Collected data
########

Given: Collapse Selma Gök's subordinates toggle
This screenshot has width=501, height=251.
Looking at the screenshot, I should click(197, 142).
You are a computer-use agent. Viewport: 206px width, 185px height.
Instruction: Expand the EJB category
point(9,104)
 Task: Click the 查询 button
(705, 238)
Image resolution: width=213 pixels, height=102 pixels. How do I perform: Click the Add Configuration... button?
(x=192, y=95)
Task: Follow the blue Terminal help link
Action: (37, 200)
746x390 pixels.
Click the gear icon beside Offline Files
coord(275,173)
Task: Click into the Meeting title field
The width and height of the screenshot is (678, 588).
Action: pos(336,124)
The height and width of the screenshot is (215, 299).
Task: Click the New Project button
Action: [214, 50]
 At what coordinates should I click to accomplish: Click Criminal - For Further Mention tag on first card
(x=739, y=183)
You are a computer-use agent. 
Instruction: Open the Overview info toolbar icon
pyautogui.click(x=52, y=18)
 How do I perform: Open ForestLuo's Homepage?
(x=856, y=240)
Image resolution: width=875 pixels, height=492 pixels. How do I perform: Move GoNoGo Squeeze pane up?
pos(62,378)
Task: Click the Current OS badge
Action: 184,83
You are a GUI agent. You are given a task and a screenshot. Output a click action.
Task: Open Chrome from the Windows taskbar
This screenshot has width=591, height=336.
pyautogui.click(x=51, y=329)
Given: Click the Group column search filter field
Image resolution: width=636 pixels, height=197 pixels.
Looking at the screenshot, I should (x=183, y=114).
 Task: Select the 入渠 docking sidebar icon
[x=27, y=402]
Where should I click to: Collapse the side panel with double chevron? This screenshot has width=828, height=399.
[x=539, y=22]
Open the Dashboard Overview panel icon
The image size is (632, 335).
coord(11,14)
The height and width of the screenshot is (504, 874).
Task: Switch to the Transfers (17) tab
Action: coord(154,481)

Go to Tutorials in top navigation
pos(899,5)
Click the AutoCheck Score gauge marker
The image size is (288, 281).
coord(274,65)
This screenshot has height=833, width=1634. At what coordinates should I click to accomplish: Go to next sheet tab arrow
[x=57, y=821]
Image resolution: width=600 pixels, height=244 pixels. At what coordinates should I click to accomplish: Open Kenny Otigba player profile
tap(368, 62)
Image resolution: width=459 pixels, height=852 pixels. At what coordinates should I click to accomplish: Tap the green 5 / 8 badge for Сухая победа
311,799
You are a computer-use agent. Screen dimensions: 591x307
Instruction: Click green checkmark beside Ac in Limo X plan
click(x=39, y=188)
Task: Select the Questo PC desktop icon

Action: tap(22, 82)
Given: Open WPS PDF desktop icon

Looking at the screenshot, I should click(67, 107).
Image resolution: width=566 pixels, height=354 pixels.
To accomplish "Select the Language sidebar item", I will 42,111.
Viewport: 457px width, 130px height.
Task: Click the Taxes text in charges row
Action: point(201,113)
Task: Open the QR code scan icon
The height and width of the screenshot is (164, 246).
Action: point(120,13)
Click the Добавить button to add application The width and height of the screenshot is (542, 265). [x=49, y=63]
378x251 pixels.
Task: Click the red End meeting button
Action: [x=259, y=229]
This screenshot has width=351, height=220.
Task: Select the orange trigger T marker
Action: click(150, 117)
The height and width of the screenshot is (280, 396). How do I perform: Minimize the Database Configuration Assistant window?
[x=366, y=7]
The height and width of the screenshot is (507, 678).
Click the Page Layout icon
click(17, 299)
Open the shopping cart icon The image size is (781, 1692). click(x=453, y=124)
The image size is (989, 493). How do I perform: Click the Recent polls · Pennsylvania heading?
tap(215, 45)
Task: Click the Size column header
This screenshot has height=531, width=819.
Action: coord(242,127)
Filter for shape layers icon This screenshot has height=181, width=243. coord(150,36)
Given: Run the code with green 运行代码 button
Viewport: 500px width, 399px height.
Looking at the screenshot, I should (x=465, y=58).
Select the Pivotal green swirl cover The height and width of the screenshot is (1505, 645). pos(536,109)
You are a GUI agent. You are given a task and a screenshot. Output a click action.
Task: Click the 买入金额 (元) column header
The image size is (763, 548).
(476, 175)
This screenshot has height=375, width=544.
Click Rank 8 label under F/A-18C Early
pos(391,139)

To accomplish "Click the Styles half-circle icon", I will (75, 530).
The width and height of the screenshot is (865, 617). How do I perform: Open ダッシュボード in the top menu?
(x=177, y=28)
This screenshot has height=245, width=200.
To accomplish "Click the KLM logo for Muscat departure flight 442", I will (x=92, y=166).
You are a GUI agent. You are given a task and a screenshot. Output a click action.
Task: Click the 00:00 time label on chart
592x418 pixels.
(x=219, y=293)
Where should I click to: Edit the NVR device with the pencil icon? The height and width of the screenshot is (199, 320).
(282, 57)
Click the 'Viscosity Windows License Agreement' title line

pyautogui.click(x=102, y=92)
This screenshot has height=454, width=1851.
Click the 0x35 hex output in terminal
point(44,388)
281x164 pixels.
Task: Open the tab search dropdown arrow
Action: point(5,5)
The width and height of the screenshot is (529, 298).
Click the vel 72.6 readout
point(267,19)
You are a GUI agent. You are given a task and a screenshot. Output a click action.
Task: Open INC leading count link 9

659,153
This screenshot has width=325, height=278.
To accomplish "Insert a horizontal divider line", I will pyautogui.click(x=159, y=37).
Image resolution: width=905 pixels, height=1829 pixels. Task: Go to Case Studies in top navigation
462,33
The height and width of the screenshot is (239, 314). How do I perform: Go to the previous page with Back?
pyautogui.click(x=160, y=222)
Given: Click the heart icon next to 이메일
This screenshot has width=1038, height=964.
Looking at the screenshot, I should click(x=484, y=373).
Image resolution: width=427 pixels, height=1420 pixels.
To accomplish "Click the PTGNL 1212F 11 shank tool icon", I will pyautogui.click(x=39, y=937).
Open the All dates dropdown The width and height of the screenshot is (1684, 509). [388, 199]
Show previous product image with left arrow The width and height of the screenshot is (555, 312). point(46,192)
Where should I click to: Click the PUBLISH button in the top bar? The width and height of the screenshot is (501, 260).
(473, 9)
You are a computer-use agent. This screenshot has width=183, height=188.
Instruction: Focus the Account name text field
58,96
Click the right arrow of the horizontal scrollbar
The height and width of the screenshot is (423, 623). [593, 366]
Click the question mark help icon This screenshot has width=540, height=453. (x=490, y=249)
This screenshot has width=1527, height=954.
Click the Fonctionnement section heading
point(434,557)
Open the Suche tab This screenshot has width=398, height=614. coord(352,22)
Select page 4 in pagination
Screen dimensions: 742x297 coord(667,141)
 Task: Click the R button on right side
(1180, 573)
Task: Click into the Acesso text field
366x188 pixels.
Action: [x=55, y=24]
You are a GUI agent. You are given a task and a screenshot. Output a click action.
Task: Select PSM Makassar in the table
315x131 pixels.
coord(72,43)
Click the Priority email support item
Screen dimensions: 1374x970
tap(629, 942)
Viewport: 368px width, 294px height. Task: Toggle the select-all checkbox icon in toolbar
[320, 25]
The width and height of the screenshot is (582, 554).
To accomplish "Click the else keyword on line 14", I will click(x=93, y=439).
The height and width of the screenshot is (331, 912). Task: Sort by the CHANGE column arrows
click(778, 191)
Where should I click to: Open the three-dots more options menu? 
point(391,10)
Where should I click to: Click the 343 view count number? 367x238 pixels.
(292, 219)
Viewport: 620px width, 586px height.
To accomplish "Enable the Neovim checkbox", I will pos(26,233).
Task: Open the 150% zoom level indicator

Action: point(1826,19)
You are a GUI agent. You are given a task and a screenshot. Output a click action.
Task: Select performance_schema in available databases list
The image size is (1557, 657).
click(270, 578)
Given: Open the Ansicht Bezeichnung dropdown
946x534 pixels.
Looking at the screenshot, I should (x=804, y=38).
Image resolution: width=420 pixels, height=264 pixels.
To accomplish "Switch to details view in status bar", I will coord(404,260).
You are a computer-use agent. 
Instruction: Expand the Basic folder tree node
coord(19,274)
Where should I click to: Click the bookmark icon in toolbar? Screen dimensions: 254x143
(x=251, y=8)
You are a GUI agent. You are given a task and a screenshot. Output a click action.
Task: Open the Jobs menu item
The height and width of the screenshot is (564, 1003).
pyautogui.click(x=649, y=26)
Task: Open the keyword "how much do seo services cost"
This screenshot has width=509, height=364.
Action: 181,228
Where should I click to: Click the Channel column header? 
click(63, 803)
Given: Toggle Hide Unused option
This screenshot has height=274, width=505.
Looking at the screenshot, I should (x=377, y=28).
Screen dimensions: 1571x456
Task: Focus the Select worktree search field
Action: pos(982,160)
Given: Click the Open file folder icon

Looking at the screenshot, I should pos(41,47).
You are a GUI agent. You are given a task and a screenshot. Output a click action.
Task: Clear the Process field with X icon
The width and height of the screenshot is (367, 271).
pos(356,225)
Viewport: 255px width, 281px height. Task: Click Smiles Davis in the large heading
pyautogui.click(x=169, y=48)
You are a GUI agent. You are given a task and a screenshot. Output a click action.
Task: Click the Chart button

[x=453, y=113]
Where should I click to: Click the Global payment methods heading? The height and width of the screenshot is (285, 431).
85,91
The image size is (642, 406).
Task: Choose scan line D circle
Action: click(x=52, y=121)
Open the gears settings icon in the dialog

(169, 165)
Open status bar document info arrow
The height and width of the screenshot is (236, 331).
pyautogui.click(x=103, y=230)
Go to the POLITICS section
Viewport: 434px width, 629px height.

########

Return word for word the lines above from the line with "Image resolution: width=213" to the line with "Given: Click the Group", including both and leaving out all others.

Image resolution: width=213 pixels, height=102 pixels. How do I perform: Click the Add Configuration... button?
(x=192, y=95)
Task: Follow the blue Terminal help link
Action: (37, 200)
746x390 pixels.
Click the gear icon beside Offline Files
coord(275,173)
Task: Click into the Meeting title field
The width and height of the screenshot is (678, 588).
Action: pos(336,124)
The height and width of the screenshot is (215, 299).
Task: Click the New Project button
Action: [214, 50]
 At what coordinates should I click to accomplish: Click Criminal - For Further Mention tag on first card
(x=739, y=183)
You are a computer-use agent. 
Instruction: Open the Overview info toolbar icon
pyautogui.click(x=52, y=18)
 How do I perform: Open ForestLuo's Homepage?
(x=856, y=240)
Image resolution: width=875 pixels, height=492 pixels. How do I perform: Move GoNoGo Squeeze pane up?
pos(62,378)
Task: Click the Current OS badge
Action: 184,83
You are a GUI agent. You are given a task and a screenshot. Output a click action.
Task: Open Chrome from the Windows taskbar
This screenshot has width=591, height=336.
pyautogui.click(x=51, y=329)
Given: Click the Group column search filter field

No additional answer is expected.